La debolezza (e inefficacia) della nuova legge sul falso in bilancio
A soli due giorni dalla sua entrata in vigore, la nuova legge che reintroduce nel nostro ordinamento il reato di falso in bilancio, sembrerebbe già non essere efficace.
È questo l’allarme lanciato dalla Corte di Cassazione, la quale ieri, nell’annullare la condanna per bancarotta a 6 anni e 9 mesi inflitta all’ex sondaggista di Silvio Berlusconi, Luigi Crespi, ha sottolineato come la legge n. 65/2015 non riuscirebbe a punire nel concreto i casi conclamati di falso in bilancio, andando addirittura a recidere i processi in corso.
Falso in bilancio, i motivi della discordia
La legge in questione, rivendicata con orgoglio dal Premier Renzi e dal ministro della Giustizia, Andrea Orlando, era stata salutata dalle forze di maggioranza come un ritorno alla legalità e alla trasparenza, dopo il depotenziamento del reato voluto nel 2002 dall’allora governo di centrodestra di Silvio Berlusconi.
Ma per quale motivo una legge attesa per anni, una volta approvata, non dovrebbe funzionare? La risposta è nella mancanza, nel testo finale licenziato dal Parlamento lo scorso 21 maggio, delle parole “ancorché oggetto di valutazioni”, espunte da un emendamento dell’esecutivo votato lo scorso marzo.

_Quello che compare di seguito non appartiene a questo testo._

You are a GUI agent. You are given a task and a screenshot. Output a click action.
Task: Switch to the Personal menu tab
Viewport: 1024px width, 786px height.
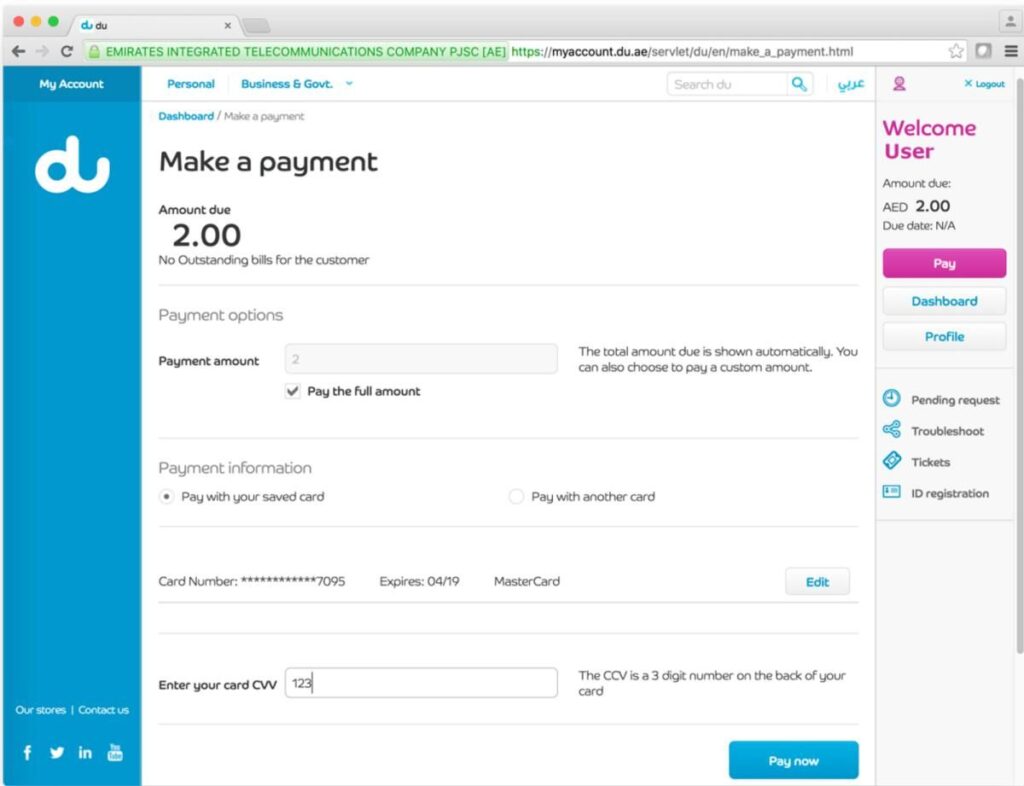coord(191,84)
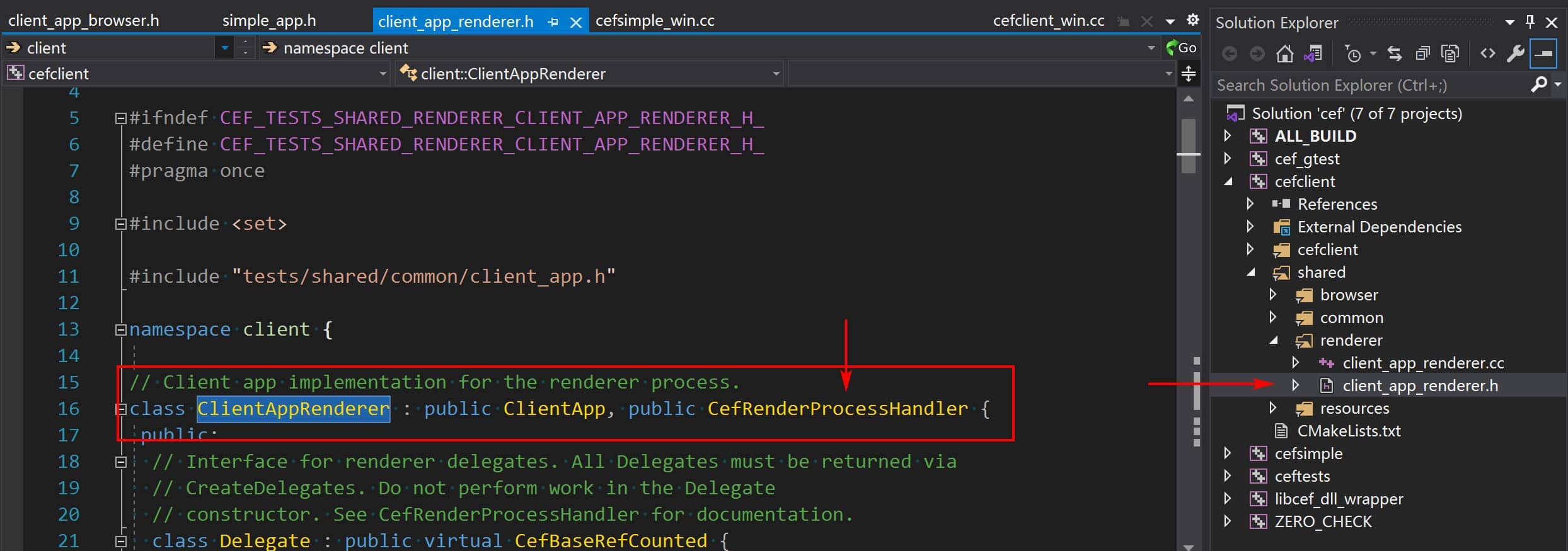The width and height of the screenshot is (1568, 551).
Task: Toggle auto-hide pin on Solution Explorer
Action: [1530, 22]
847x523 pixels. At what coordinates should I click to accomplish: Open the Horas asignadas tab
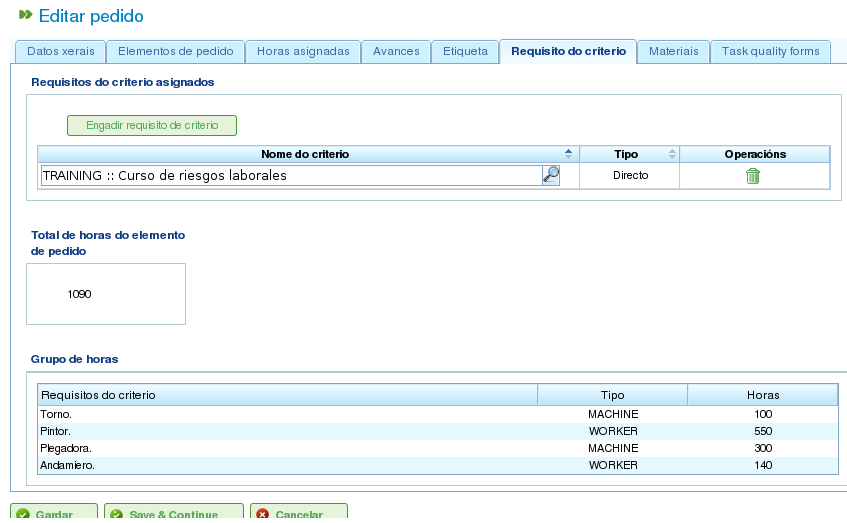303,51
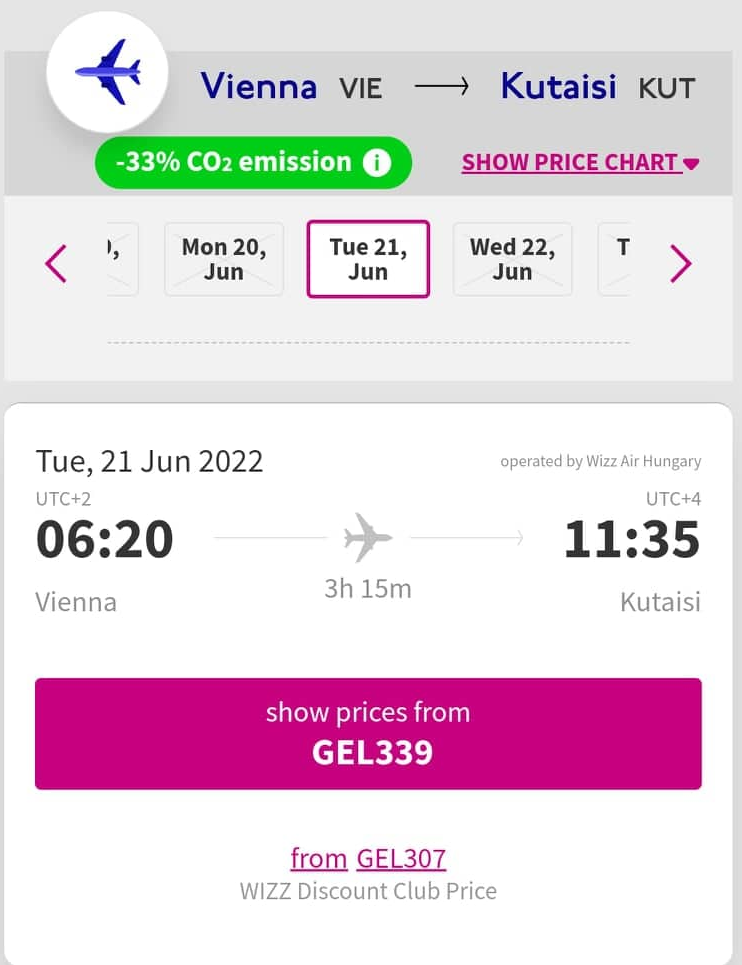The height and width of the screenshot is (965, 742).
Task: Click the grey plane icon between times
Action: 367,537
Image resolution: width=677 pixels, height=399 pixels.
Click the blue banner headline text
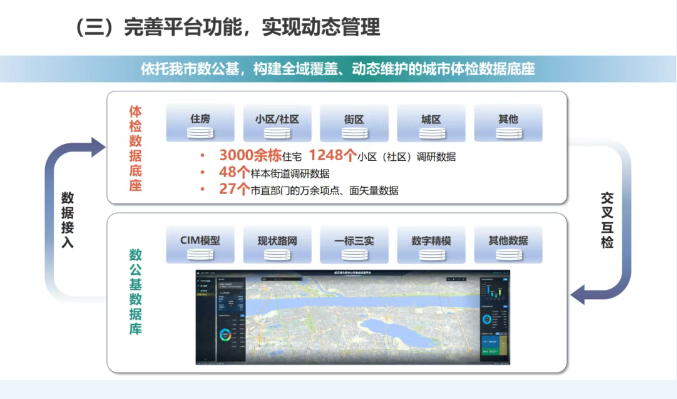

Secondo le previsioni degli analisti, infatti, la mancanza di quest’inciso potrebbe avere delle conseguenze addirittura negative, tagliando fuori dal perimetro di punibilità i casi più frequenti di falso in bilancio.
Lo scorso primo aprile, sulle colonne del Corriere della Sera, si era sottolineato come, alla luce dei cambiamenti apportati dal governo, una legge dalla portata storica sarebbe stata potenzialmente inefficace, visto il buco evidente nella condotta-reato. Ma all’appello del quotidiano di via Solferino non ha fatto seguito alcun atto concreto da parte del governo, che ha voluto lasciare la norma così com’era.
In particolare, nel testo finale è prevista la pena per chiunque, al fine di conseguire un ingiusto profitto, esponga “consapevolmente fatti materiali non rispondenti al vero”. Tuttavia, rispetto al testo precedente, la formulazione “fatti materiali rilevanti non rispondenti al vero” non è accompagnata dal successivo “ancorché oggetto di valutazioni”, presente invece nella legge sul falso in bilancio antecedente al 2002.
Sembrerebbe questo un passo indietro nella lotta contro la corruzione, e non si esclude che presto l’esecutivo debba nuovamente mettere mano alla legge per evitare di rendere vani tutti gli sforzi fatti sinora per combattere l’illegalità.